-- Exercise prompt --
Write out, word for word, the passage from the text on shortcut rules that runs from "The fundamental rules" up to and including "from initial data.".

>> Begin Text

9  Shortcut rules

Published

2024-09-28

The fundamental rules introduced in chapter  8 are all we need, and all an AI needs, in order to draw inferences from other inferences and from initial data.

From them, however, it is possible to derive some “shortcut” rules than can make the inferences shorter and faster. The situation is similar to what happens with some rules in algebra: for instance, we know that whenever we find the expression

\[ (a+b) \cdot (a-b) \]

then we can automatically substitute it with

\[ a^2 - b^2 \]

no matter the values of \(a\) and \(b\). The rule \((a+b) \cdot (a-b) = a^2-b^2\) is not a new algebraic rule: it’s simply the result of the application of the rules for addition \(+\) and multiplication \(\cdot\), and indeed we could just apply them directly:

\[ \begin{aligned} (a+b) \cdot (a-b) &=a\cdot a + b\cdot a - a\cdot b - b\cdot b \\ &=a^2 + b\cdot a - b\cdot a - b^2 \\ &=a^2 - b^2 \end{aligned} \]

But if we remember that they always lead to the result \(a^2-b^2\), then we can directly use the “shortcut” rule \((a+b) \cdot (a-b) = a^2-b^2\) and save ourselves some time.

 Likewise with the four rules of inference. Some particular sequences of application of the rules occur very often. We can then simply memorize the starting and final steps of these sequences, and use them directly, skipping all the steps in between. These shortcut rules are not only useful for saving time, however. We shall see that they reveal interesting and intuitive inference patterns, which are implicit in the four inference rules.

>> End Text
>> Begin Given data

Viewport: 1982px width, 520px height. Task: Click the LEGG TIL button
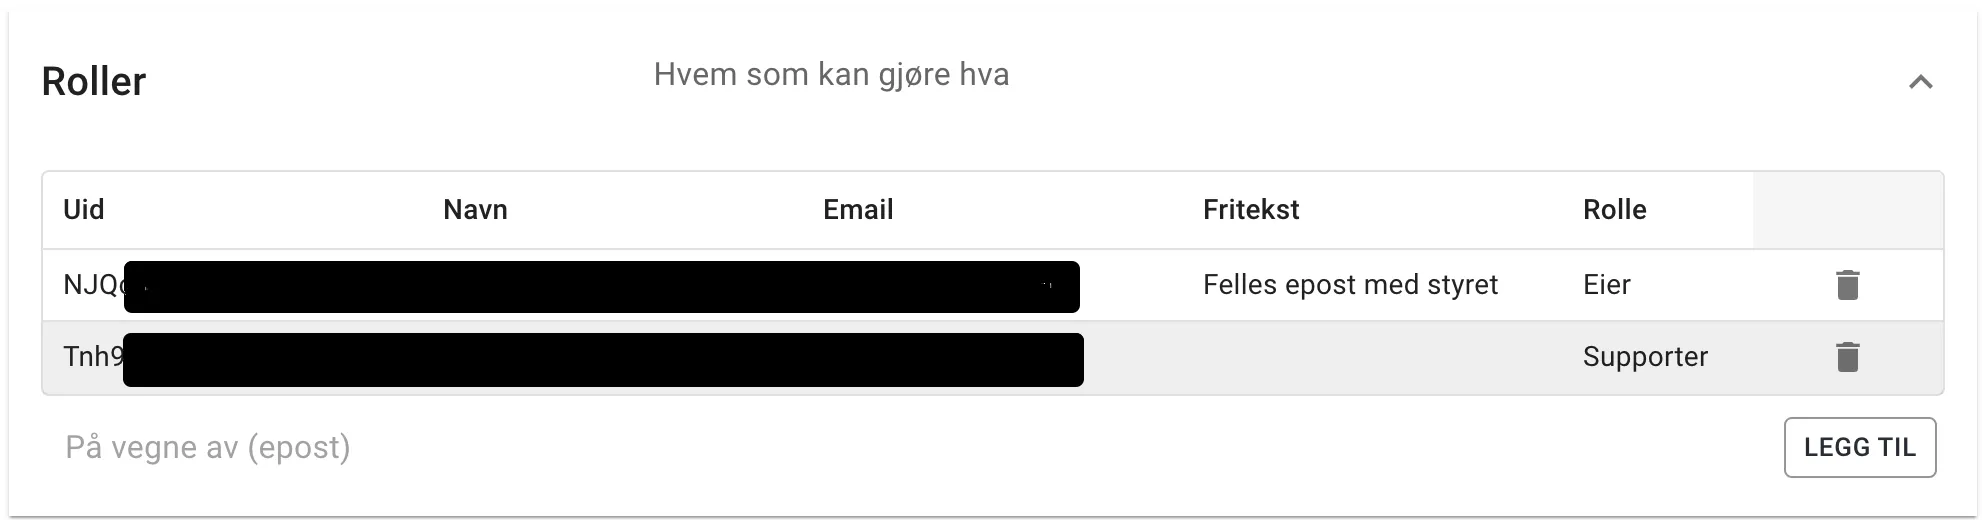[1859, 447]
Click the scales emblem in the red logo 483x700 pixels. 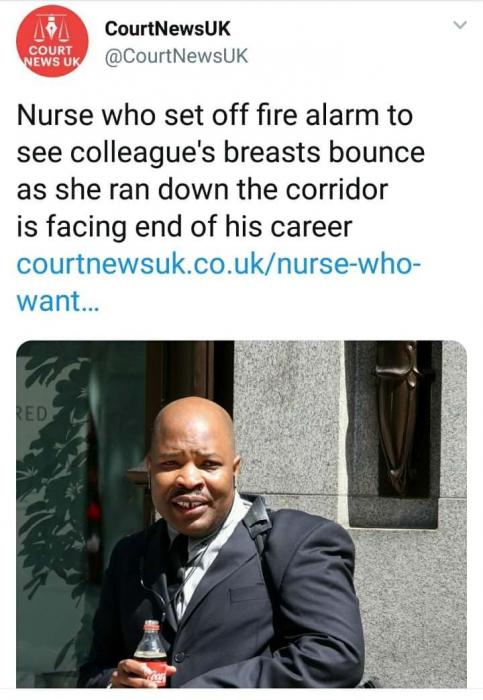(53, 29)
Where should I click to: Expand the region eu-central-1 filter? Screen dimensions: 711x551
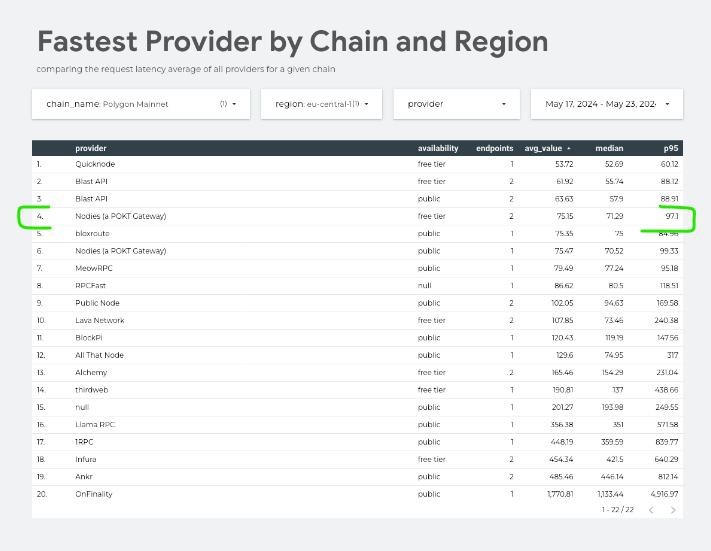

>> End Given data

-- Written solution --
The fundamental rules introduced in chapter  8 are all we need, and all an AI needs, in order to draw inferences from other inferences and from initial data.